Uzun zamandır aklıma takıldı bu konu. Bir şeyler yapmak istedim ama yapamadım. Bir şeyler yazmak istedim TV kanallarına yazdım çözümleri çok basitti 'başka kanal seyredin'. Oysa benim bütün çabam, çırpınış nedenim bir yanlışlığı düzeltme adınaydı. Ama düzeltemedim.
Ne kadar 'aa asla seyretmem, ben bakmam bile' desek dahi pek çoğumuz, o yada bu nedenle magazin programlarını seyrediyoruz. Babam bazen kızar 'yapma çocuğum vaktine, gözlerine yazık' diye benim cevabım hep aynı 'ama baba Allaha şükretmek için bir neden bu, Allah korusun ya beni de bunlardan biri yapsaydı'. Bu işin şaka yanı ama ortada gerçekten vahim bir durum var ve herkes bunun farkında ama nedense hiç bir şey yapılmıyor.
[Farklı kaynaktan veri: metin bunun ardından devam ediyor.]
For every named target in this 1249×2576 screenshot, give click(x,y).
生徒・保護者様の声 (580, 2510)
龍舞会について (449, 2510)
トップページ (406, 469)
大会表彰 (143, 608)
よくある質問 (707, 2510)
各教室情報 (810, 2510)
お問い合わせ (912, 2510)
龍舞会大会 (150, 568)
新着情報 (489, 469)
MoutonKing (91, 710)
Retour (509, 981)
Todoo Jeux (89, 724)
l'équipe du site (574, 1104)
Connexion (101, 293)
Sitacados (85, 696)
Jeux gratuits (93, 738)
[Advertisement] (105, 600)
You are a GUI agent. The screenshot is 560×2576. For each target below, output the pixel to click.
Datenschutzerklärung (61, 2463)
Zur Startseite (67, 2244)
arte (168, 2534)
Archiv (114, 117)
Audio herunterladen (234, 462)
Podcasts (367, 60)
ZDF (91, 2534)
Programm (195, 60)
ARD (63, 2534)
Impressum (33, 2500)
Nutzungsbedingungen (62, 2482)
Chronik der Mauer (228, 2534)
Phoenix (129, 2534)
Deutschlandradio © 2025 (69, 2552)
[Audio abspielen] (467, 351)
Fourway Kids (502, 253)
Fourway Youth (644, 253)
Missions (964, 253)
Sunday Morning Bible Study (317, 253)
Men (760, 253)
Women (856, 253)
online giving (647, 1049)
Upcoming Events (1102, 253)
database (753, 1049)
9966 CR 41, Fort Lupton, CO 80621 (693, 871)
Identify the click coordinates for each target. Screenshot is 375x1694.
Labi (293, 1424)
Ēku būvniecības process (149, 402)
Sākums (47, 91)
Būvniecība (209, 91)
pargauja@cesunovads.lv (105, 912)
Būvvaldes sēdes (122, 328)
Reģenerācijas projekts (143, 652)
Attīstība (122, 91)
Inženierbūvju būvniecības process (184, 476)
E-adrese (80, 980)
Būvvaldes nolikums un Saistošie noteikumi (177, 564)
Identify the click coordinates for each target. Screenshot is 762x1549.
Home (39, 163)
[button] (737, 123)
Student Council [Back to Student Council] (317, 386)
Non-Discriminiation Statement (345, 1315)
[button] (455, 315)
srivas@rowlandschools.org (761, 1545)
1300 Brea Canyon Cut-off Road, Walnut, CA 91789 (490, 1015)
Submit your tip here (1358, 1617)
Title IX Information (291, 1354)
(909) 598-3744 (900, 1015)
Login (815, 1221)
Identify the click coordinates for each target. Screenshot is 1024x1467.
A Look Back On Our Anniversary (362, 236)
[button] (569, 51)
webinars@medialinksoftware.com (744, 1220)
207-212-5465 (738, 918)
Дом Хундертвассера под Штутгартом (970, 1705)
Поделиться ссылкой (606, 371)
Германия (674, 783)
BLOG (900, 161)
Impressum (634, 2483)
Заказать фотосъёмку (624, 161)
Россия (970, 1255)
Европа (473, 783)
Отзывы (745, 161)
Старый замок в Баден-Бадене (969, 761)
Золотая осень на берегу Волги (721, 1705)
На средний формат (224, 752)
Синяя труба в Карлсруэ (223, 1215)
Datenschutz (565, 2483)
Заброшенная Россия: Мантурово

Olayın pek çok boyutu var. Bana göre en vahim olanı gençlerin yanlış yönlendirilmesi. Çünkü bu programlarda her ne hikmetse herkes sanatçı! Yaşanan ilişkinin adı aşk! Alınan milyarlık lüks arabalar, daireler alın teriyle alınmış falan filan. Şimdi TDK ( Türk Dil Kurumu) nın İnternet sayfasında güncel türkçe sözlükten arama yapınca şu açıklama geliyor:
1. Güzel sanatların herhangi bir dalında yaratıcılığı olan, eser veren kimse, sanat adamı, sanat eri, sanatkâr.
2. Sinema, tiyatro, müzik vb. sanat eserlerini oynayan, yorumlayan, uygulayan kimse: "Türk tiyatrosunun en önde gelen kadın sanatçıları arasında yerini alıverdi."- H. Taner.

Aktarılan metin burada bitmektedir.